◆ **Your goal**: Once you find the line with "Милфа мастурбировала очень" in the data that follows, repeat it and every line after it exactly, through the line with "Наглый парнишка трахнул".

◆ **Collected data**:
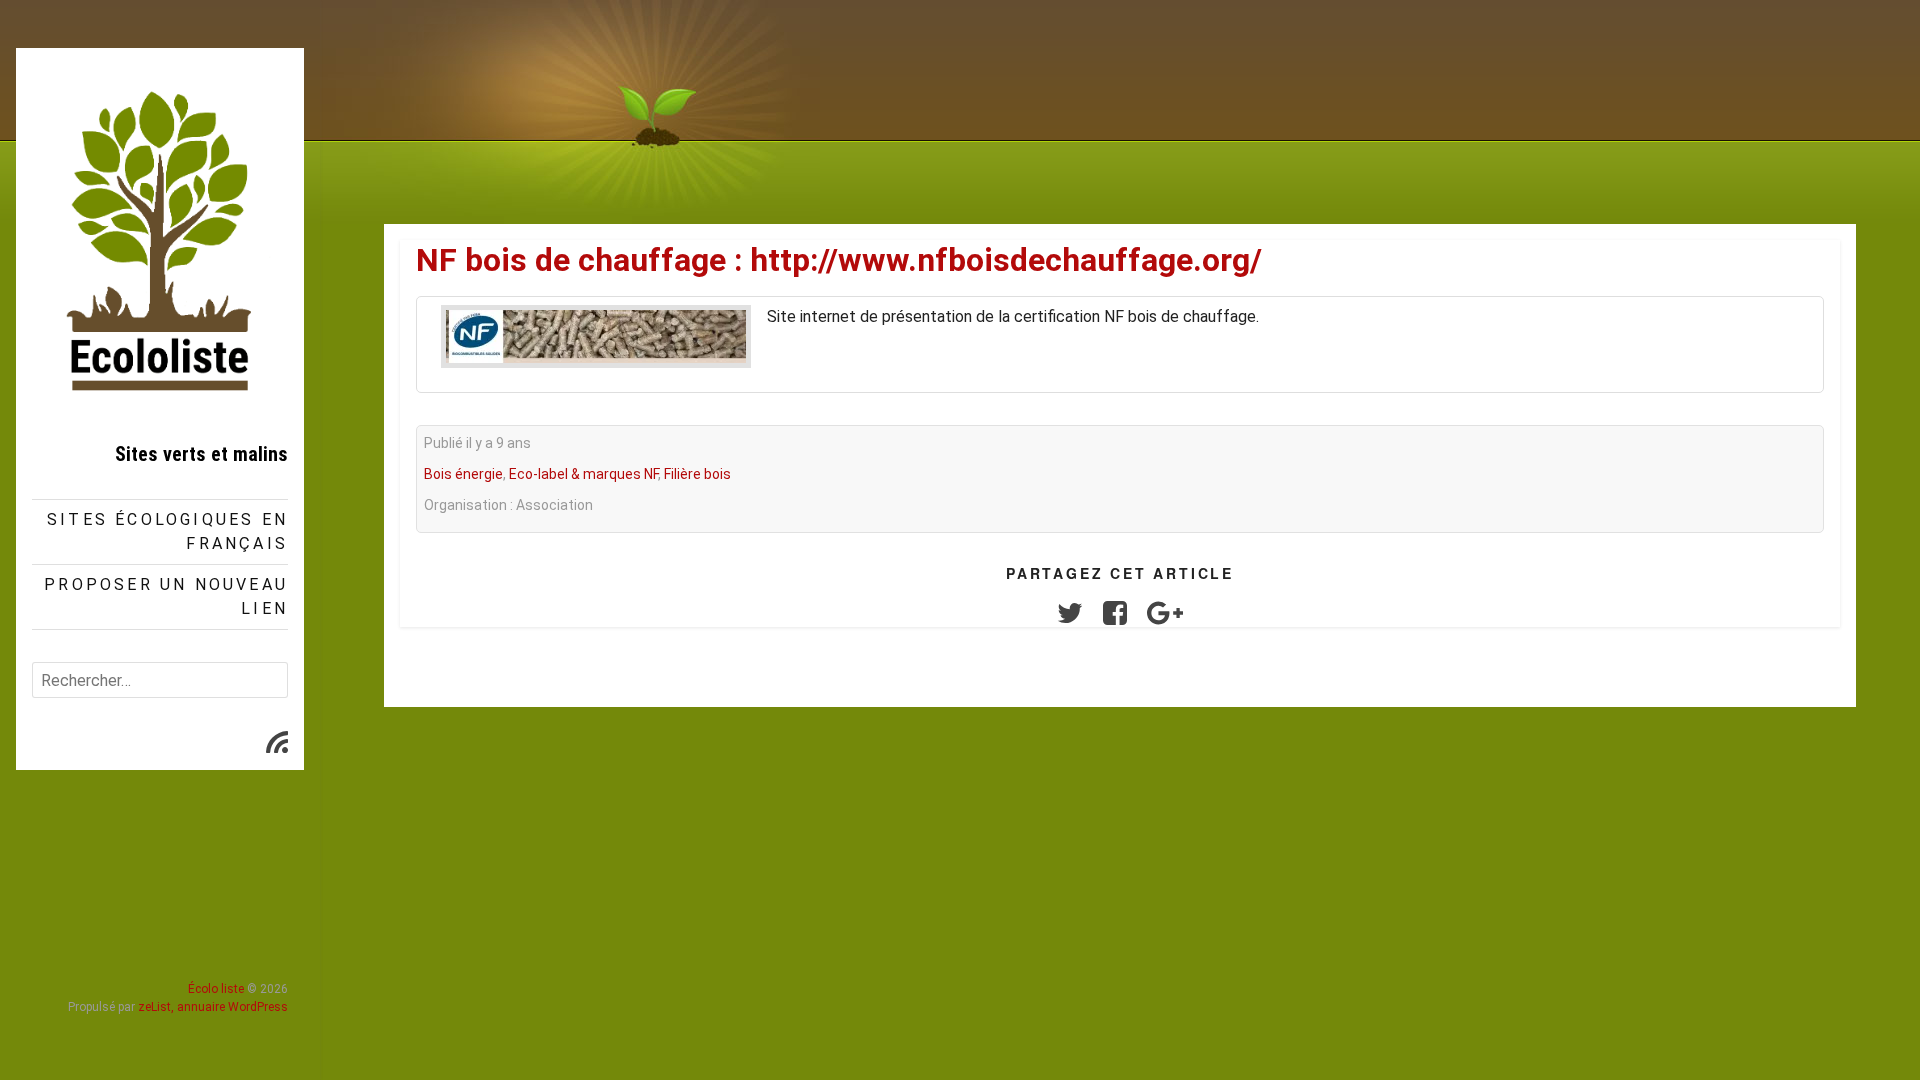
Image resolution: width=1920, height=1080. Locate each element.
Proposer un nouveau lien (166, 596)
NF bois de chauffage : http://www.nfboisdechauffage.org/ (839, 260)
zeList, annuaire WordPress (213, 1007)
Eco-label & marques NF (583, 474)
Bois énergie (463, 474)
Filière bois (697, 474)
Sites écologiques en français (167, 531)
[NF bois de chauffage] (596, 336)
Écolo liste (216, 989)
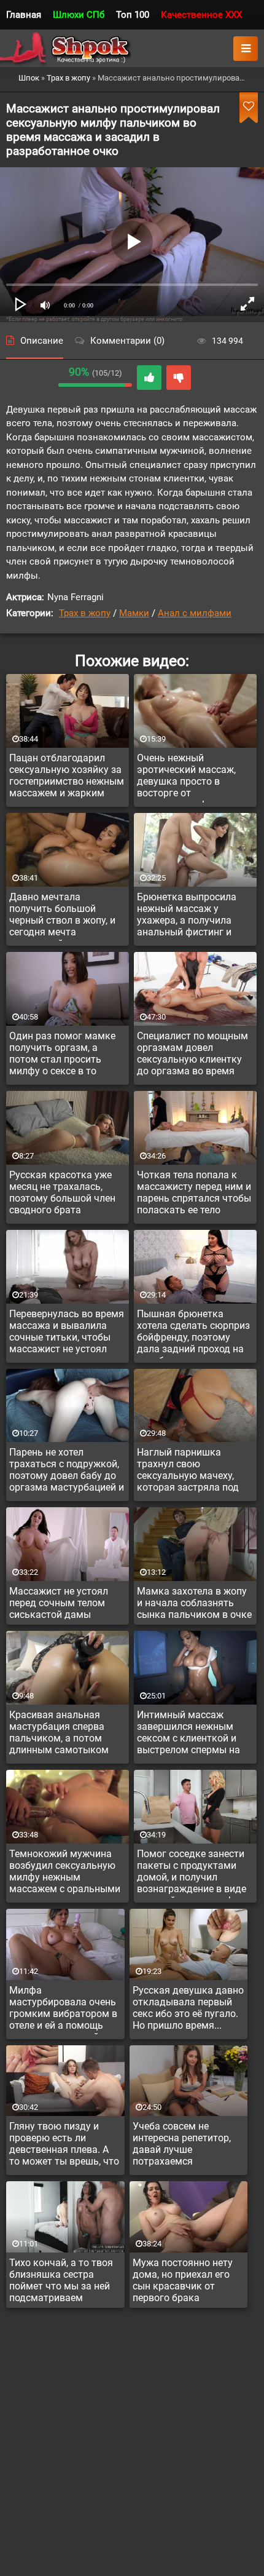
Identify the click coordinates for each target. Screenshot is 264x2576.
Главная (23, 14)
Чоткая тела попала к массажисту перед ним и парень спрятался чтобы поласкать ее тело (194, 1192)
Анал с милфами (194, 613)
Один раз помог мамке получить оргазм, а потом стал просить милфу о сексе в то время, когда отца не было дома (62, 1055)
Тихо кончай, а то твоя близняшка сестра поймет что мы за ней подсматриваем (61, 2280)
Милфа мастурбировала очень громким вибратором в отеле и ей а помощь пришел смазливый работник (63, 2009)
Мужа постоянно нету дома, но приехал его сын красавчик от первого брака (183, 2280)
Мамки (134, 613)
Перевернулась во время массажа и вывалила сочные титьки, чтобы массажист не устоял (66, 1331)
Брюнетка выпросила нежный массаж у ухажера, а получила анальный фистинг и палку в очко (186, 916)
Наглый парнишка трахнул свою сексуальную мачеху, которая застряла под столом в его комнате (188, 1471)
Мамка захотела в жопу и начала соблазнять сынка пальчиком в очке (194, 1602)
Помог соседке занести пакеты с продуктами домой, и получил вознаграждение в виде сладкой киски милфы (191, 1873)
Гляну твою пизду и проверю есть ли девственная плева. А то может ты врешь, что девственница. (64, 2145)
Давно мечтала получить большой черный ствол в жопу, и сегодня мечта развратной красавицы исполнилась (63, 916)
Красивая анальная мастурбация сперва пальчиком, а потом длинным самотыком (59, 1732)
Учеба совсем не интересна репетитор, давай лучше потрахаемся (182, 2143)
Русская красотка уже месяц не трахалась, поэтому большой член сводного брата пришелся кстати (62, 1194)
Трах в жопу (85, 613)
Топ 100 (132, 14)
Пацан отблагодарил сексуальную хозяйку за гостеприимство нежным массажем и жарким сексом (66, 777)
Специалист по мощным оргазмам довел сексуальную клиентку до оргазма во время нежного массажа (192, 1055)
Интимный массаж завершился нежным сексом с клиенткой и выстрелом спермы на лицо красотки (188, 1734)
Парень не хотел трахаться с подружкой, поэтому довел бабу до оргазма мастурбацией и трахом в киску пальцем (66, 1471)
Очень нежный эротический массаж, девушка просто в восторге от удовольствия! (186, 777)
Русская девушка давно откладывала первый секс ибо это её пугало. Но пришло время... (188, 2007)
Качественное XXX (201, 14)
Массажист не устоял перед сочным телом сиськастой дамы (58, 1602)
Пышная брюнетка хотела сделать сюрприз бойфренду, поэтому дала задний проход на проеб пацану (193, 1333)
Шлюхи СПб (78, 14)
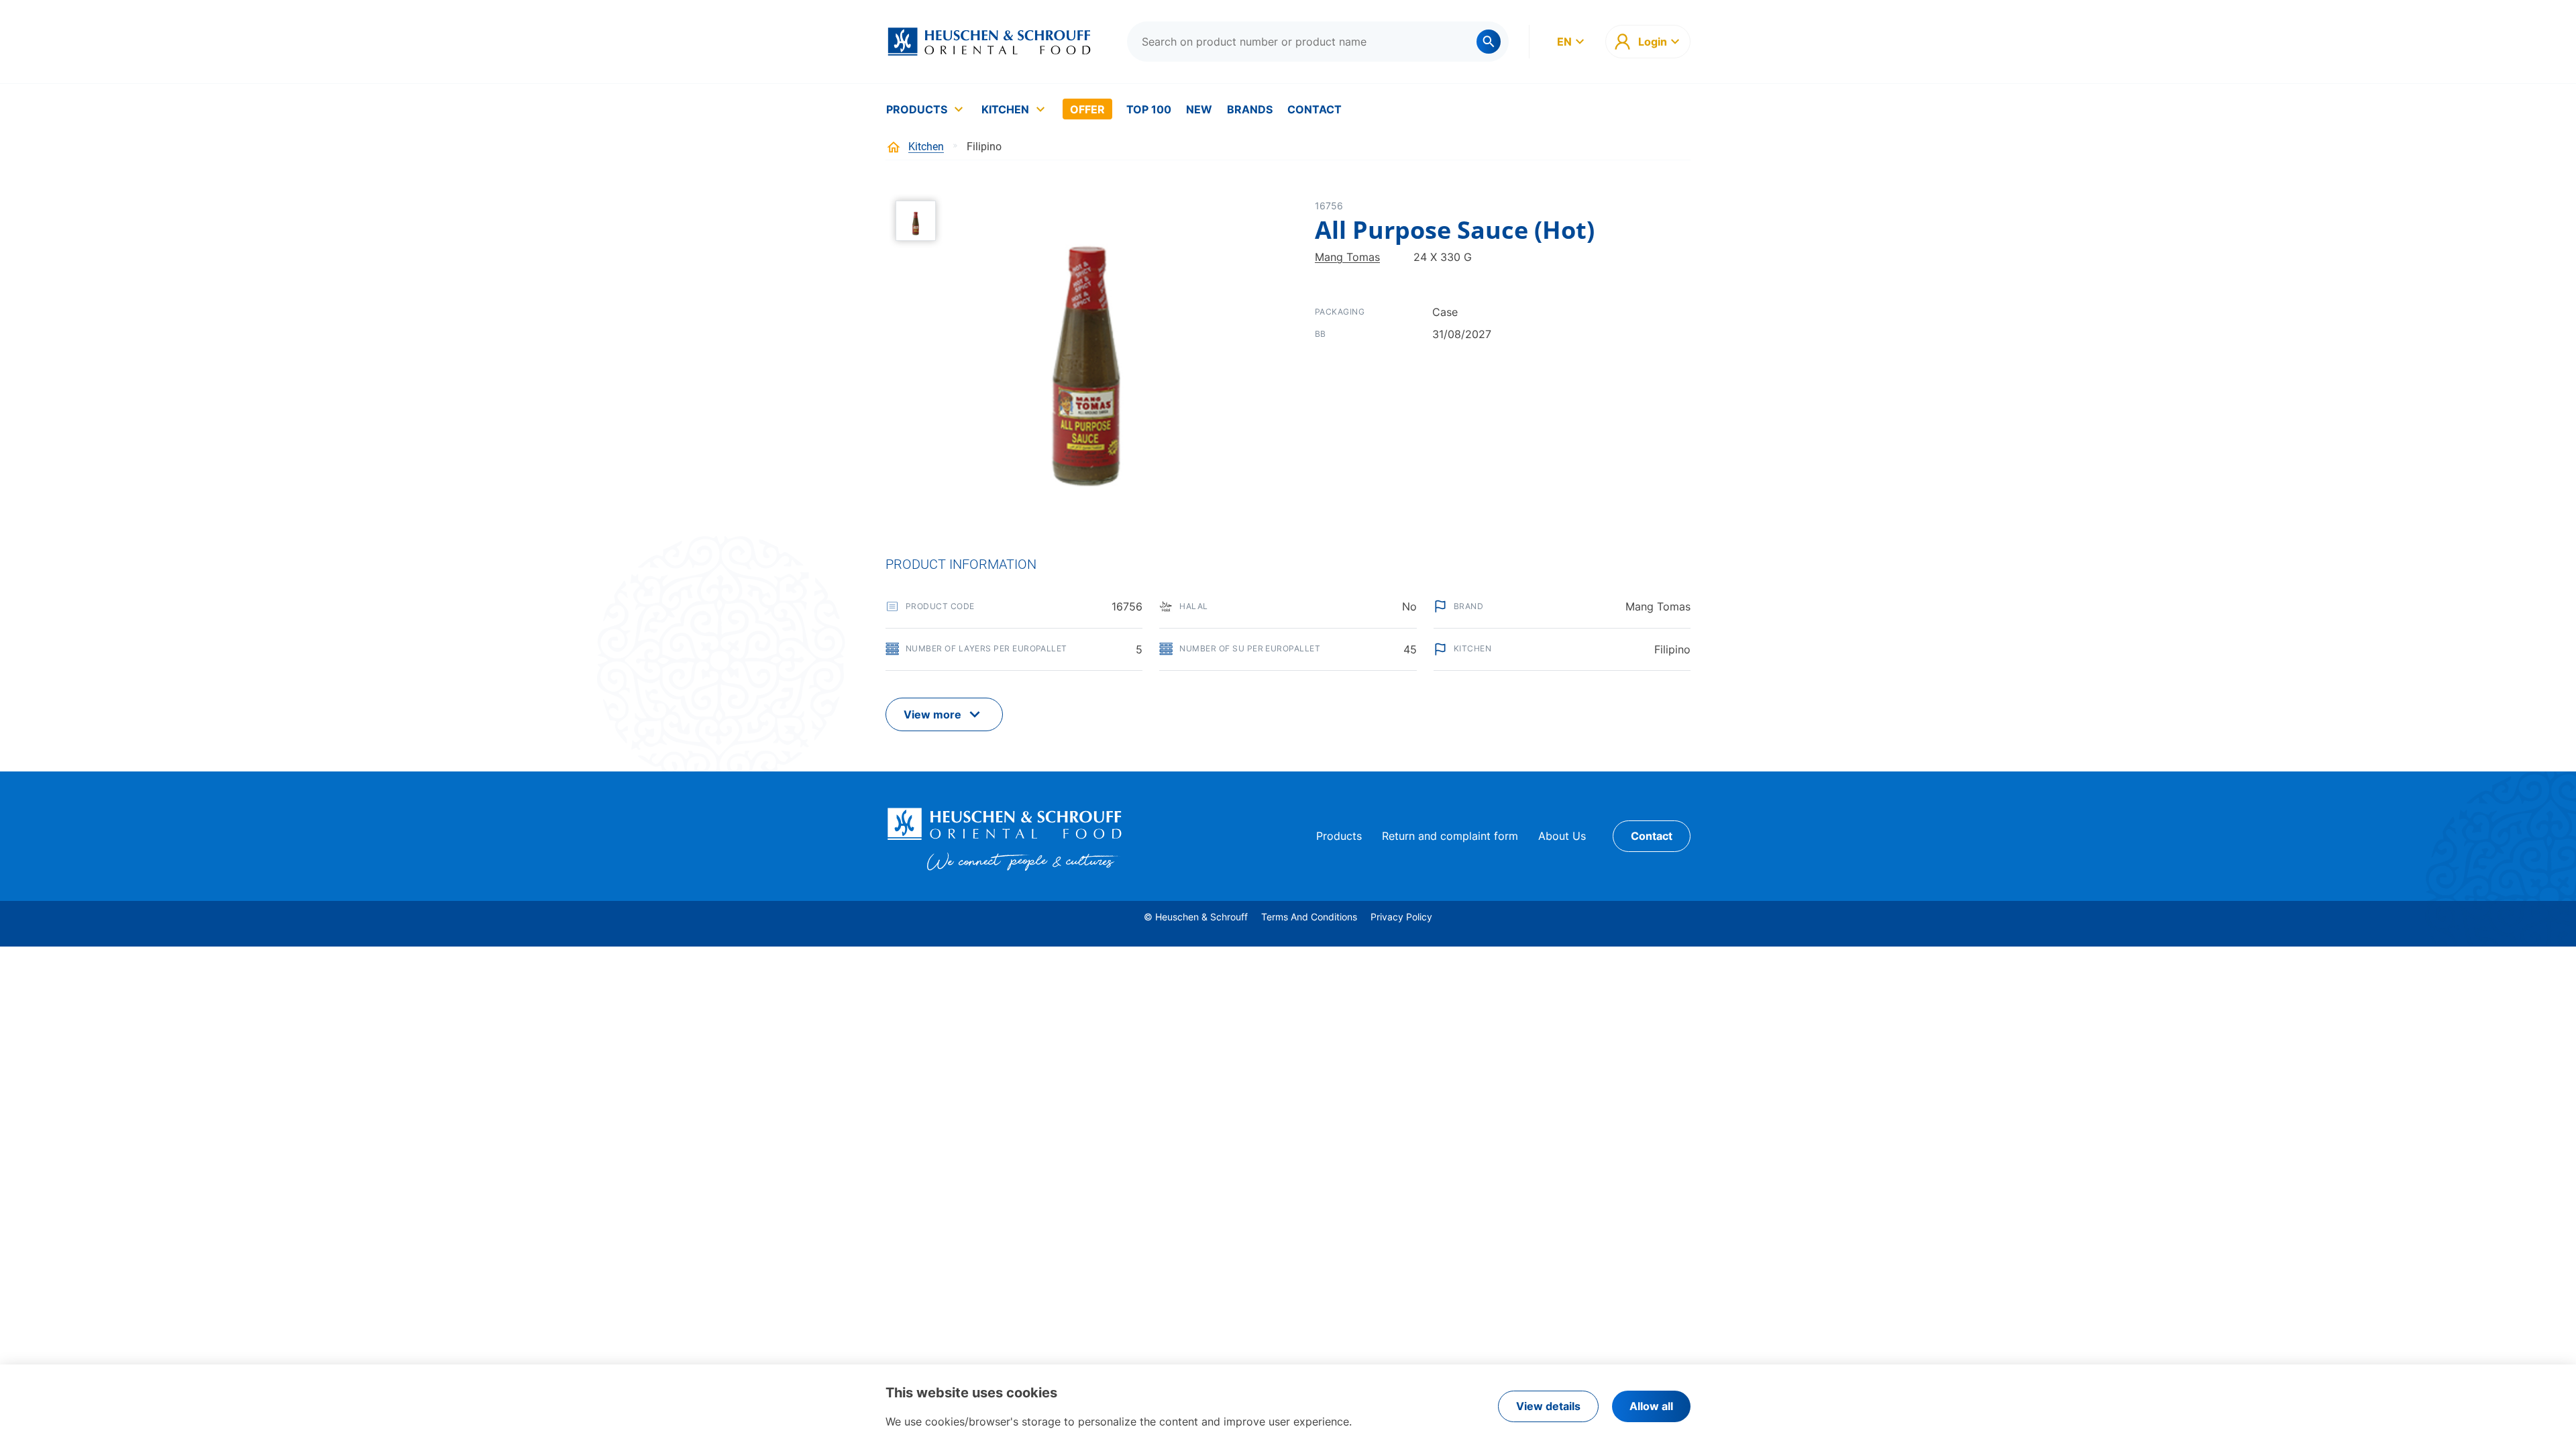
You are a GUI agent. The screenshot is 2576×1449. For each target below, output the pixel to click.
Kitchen (1005, 109)
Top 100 (1148, 109)
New (1199, 109)
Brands (1250, 109)
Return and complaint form (1450, 836)
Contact (1314, 109)
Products (916, 109)
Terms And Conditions (1309, 916)
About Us (1562, 836)
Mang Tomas (1347, 257)
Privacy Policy (1401, 916)
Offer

◆ **Result of the task**:
Милфа мастурбировала очень громким вибратором в отеле и ей а помощь пришел смазливый работник (63, 2009)
Мужа постоянно нету дома, но приехал его сын красавчик от первого брака (183, 2280)
Мамки (134, 613)
Перевернулась во время массажа и вывалила сочные титьки, чтобы массажист не устоял (66, 1331)
Брюнетка выпросила нежный массаж у ухажера, а получила анальный фистинг и палку в очко (186, 916)
Наглый парнишка трахнул свою сексуальную мачеху, которая застряла под столом в его комнате (188, 1471)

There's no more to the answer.